Pixel coordinate grounding data ::
_ _ _ _ _
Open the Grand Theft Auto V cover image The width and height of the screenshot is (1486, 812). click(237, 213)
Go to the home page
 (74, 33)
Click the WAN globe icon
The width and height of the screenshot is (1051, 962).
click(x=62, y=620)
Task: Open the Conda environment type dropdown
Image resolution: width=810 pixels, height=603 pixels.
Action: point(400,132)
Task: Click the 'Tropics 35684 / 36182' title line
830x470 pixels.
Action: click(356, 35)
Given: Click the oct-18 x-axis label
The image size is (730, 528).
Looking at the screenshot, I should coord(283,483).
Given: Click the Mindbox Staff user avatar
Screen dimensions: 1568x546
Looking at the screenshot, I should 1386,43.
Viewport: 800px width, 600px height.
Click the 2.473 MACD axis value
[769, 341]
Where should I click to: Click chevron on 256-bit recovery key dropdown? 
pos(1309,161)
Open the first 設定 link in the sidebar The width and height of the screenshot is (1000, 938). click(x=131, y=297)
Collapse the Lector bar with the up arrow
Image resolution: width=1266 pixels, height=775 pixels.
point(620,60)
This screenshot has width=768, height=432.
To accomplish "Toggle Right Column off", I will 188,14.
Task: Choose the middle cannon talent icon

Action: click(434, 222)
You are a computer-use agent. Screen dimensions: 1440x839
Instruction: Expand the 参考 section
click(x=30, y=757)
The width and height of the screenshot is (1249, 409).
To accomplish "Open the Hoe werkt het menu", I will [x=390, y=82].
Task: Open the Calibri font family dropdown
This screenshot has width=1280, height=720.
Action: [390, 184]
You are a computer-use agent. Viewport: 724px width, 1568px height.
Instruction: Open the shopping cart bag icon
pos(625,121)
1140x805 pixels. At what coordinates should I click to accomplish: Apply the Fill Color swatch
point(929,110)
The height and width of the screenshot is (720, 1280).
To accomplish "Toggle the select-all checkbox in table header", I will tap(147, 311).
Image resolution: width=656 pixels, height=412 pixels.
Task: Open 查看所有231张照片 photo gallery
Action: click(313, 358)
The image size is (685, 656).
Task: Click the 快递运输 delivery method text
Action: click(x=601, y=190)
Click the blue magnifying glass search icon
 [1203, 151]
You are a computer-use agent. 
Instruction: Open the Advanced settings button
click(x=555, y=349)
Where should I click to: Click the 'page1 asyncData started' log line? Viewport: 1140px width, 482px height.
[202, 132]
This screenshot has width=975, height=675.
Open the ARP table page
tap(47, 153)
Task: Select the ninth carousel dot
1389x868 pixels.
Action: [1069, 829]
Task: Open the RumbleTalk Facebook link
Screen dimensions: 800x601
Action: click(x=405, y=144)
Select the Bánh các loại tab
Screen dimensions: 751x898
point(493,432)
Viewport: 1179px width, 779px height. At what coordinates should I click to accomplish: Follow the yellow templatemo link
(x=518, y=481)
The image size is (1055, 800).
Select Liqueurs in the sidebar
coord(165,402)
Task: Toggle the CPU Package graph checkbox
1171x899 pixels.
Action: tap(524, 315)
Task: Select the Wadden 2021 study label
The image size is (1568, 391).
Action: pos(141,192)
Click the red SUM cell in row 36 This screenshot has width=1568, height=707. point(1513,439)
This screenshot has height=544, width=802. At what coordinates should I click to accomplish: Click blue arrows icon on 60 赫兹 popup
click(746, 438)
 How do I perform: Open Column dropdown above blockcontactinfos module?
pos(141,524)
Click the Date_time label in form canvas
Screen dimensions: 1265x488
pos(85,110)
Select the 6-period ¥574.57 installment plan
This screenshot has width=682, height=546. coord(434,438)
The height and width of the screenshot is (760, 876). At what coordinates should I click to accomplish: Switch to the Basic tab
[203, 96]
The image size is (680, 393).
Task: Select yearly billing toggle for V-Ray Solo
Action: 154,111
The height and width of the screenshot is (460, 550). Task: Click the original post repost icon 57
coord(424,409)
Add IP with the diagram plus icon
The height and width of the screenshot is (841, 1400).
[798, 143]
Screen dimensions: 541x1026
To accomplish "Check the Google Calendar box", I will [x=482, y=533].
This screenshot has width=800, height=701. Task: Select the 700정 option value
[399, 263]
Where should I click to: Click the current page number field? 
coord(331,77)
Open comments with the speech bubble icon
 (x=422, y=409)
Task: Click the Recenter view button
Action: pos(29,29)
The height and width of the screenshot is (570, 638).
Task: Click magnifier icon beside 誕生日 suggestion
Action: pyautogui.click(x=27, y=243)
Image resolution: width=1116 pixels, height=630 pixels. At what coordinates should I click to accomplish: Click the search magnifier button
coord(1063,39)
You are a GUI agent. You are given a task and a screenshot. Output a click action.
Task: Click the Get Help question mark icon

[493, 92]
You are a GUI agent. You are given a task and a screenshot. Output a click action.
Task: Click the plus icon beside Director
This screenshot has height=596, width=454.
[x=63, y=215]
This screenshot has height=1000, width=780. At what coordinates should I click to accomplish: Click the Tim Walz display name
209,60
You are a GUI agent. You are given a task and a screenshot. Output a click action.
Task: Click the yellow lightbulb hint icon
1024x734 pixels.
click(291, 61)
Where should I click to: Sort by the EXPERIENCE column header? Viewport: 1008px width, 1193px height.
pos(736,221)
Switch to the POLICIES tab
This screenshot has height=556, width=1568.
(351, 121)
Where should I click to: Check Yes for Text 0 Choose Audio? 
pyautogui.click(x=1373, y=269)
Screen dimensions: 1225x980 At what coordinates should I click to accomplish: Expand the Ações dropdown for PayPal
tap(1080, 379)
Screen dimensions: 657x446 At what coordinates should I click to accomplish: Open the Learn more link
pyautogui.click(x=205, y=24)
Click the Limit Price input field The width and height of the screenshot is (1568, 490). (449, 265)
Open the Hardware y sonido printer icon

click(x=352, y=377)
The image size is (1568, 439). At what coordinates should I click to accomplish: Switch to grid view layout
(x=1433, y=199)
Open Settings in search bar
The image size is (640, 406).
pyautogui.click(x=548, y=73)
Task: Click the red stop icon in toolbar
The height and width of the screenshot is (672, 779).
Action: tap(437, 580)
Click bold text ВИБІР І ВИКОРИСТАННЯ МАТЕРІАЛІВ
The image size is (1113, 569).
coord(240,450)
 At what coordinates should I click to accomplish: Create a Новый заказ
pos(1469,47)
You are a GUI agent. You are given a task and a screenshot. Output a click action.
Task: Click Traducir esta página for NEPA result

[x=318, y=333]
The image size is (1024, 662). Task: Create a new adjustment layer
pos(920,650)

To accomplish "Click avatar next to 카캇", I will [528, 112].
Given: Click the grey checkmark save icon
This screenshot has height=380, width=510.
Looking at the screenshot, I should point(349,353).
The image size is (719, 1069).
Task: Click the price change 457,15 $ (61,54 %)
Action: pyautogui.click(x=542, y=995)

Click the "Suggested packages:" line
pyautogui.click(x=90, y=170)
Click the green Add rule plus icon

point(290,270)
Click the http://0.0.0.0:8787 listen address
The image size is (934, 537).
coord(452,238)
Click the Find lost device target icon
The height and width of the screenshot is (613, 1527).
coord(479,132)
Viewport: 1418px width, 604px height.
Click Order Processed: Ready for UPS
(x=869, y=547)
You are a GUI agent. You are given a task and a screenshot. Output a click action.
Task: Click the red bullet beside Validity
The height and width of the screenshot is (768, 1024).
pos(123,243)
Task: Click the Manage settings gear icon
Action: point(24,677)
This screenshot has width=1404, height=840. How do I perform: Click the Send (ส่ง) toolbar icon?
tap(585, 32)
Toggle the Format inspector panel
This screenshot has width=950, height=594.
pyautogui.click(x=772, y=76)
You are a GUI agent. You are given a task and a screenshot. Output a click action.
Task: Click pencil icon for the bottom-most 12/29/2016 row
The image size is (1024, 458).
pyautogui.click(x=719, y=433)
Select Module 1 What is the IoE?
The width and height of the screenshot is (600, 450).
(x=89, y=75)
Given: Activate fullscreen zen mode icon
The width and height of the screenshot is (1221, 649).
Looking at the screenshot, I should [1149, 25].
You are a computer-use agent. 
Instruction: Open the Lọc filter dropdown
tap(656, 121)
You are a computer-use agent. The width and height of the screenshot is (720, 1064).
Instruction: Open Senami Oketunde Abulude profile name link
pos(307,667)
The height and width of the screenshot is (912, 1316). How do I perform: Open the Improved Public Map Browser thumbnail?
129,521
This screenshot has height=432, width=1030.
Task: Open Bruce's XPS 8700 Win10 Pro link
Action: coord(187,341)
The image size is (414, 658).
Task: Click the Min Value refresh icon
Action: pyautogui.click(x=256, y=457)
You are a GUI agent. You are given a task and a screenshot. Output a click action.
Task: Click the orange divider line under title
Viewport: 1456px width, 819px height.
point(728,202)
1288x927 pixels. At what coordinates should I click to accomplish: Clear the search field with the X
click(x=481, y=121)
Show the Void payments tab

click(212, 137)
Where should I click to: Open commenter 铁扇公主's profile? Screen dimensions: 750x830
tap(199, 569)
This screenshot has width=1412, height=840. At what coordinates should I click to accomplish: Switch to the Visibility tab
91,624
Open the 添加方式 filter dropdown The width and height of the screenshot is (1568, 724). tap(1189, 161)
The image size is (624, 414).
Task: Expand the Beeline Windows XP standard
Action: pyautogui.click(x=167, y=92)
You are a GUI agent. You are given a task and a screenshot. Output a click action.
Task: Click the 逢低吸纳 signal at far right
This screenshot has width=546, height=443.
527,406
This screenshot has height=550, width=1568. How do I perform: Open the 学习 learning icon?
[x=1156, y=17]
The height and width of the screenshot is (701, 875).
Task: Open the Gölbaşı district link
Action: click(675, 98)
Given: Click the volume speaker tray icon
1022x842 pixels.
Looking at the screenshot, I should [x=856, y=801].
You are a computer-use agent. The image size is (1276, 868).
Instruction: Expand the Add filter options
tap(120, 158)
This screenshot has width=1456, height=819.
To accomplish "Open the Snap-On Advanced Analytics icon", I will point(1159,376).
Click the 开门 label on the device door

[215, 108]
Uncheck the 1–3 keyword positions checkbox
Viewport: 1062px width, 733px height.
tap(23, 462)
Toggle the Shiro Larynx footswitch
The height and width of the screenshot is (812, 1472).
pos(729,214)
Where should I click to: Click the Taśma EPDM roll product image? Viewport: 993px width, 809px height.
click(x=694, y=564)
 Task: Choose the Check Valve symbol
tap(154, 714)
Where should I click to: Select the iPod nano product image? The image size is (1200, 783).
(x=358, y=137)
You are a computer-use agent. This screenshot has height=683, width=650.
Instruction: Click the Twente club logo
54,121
_ _ _ _ _
Work to complete ::
Give back the records word for word. Start at the first line, end at the line containing "Given: Click the oct-18 x-axis label", and include both.

Response area ::
Open the Grand Theft Auto V cover image The width and height of the screenshot is (1486, 812). click(237, 213)
Go to the home page
 (74, 33)
Click the WAN globe icon
The width and height of the screenshot is (1051, 962).
click(x=62, y=620)
Task: Open the Conda environment type dropdown
Image resolution: width=810 pixels, height=603 pixels.
Action: point(400,132)
Task: Click the 'Tropics 35684 / 36182' title line
830x470 pixels.
Action: click(356, 35)
Given: Click the oct-18 x-axis label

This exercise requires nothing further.